The goal of video retrieval is to learn robust representations such that a query's representation can effectively retrieve relevant items from a video gallery. While traditional methods typically return semantically related results, they often fail to ensure temporal alignment or capture fine-grained temporal nuances. To address these limitations, I will begin by introducing Alignable Video Retrieval (AVR), a novel task that tackles the previously unexplored challenge of identifying temporally alignable videos within large datasets.

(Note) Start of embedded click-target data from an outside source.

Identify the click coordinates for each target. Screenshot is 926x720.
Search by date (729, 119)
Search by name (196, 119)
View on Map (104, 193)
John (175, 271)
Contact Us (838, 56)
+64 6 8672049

Next, I will present Composed Video Retrieval (CoVR), which focuses on retrieving a target video based on a query video and a modification text describing the desired change. Existing CoVR benchmarks largely focus on appearance variations or coarse-grained events, falling short in evaluating models’ ability to handle subtle, fast-paced temporal changes and complex compositional reasoning. To bridge this gap, we introduce two new datasets—Dense-WebVid-CoVR and TF-CoVR—which capture fine-grained and compositional actions across diverse video segments, enabling more detailed and nuanced retrieval tasks. I will conclude the talk with our recent work on ViLL-E: Video LLM Embeddings for Retrieval. ViLL-E extends VideoLLMs by introducing a joint training framework that supports both generative tasks (e.g., VideoQA) and embedding-based tasks such as video retrieval. This dual capability enables VideoLLMs to generate embeddings for retrieval functionality lacking in current models—without sacrificing generative performance.